As I approached the traffic-calming device from hell, I was surprised to see, to my right, an 18ish-wheeler on the roll.
This is a quiet residential neighborhood, far from any commercial properties, so the semi seemed more than halfway out of place, but there has been a bit of construction in the area, so I guess it made some sense.
Anyway, I made it to the roundabout with the big truck still a couple of blocks away, so there was no conflict, but I didn’t wonder just how he’d manage to navigate the blasted thing.
As I pondered — and it takes great concentration on my part to ponder and pedal simultaneously — I gazed truck-ward and thought it was steaming ahead rather quickly. Coupled with the darkness, an aggressive silhouette and what seemed to be an excessive amount of running lights, the semi suddenly seemed sinister.
Just like that, my steel-trap of a mind churned and groaned and wheezed under an uncharacteristic workload, and I had an epiphany. Suddenly, I found myself living out “Duel,” a dandy television movie almost as old as me.
I stumbled upon “Duel” several years ago, late at night, as I recall. The premise of “Dual (The Driving Force is Fear)” is that a business man traveling through the California desert encounters a slow-moving big rig. The man — actor Dennis Weaver, and his glorious mustache — passes the truck, apparently infuriating the psychotic truck driver and setting off 90 minutes of awesome in which the two play cat-and-mouse at highway speeds.
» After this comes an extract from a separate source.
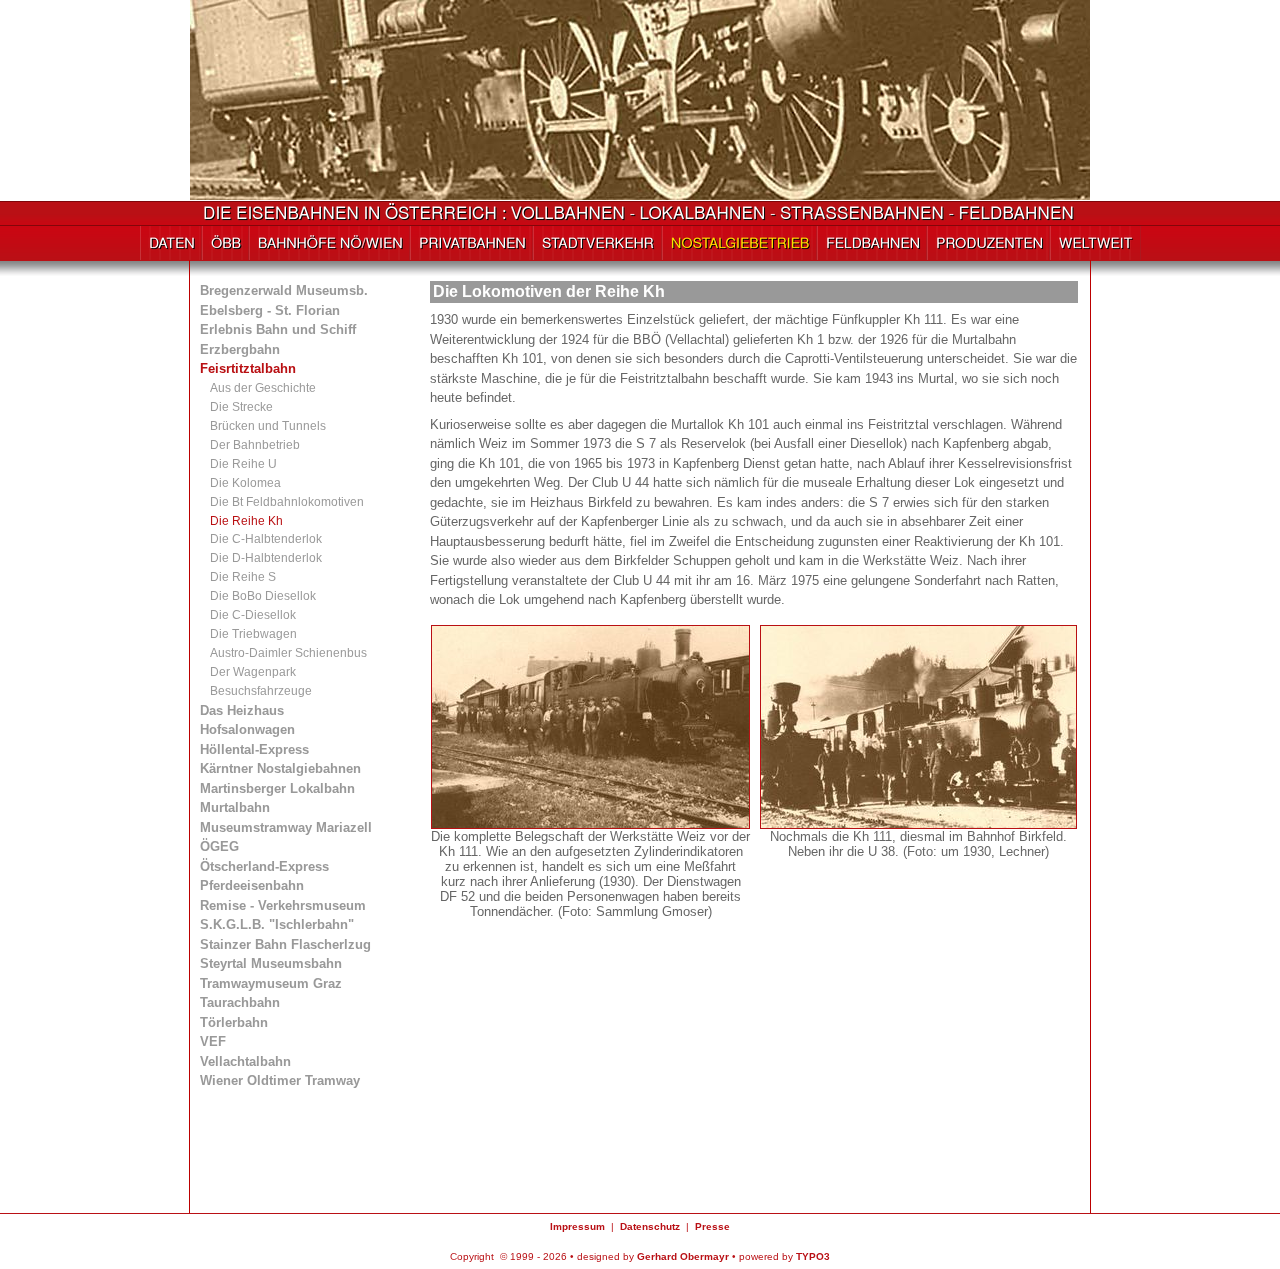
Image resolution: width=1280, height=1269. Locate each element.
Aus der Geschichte (263, 388)
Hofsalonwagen (247, 729)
It’s actually quite good and quite suspenseful.
A decade or so later, I learned “Duel” was the movie-length directorial debut of a fella by the name of Steven Spielberg, who was something like 5 at the time (1971), used a tiny budget of $27.50 and shot the whole thing in 13 days. (In the interest of accuracy, I’ll admit here IMDb informs me Spielberg was actually 24 at the time and the budget actually $450,000, but the 13-days thing … true).
So with that connection made in my sick brain, I picked up the pace while glancing furtively over my shoulder to keep an eye on the deathmobile that, somehow, had successfully navigated the roundabout and WAS COMING RIGHT FOR ME!
I pedaled faster; Truck O’ Death kept coming.
I took a quick left; the rig — as in the movie, I never actually saw the driver — went left, too.
Hoping to offset my pedestrian pace with superior maneuverability, I zig-zagged and was relieved to see said sinister semi continue on … but a block later, I saw the wily psycho had simply taken a parallel course and was seemingly matching my pace.
The preternatural Peterbilt stood between me and my house, so I sped up, quickly jumped on the brakes, then cut a sharp right, passing just behind it as I sprinted for the safety of home.
I rolled to a stop in my garage and listened for what I was sure to come: the unmistakable growl of a diesel engine, maybe the eerie howl of an air horn, perhaps the destructive pavement-pounding force of Jake Brakes, but all I heard was the accelerated beating of my heart.
I know he’s still out there.
So if anyone knows of a nearby cliff where I can stage my final, climactic scene, please let me know.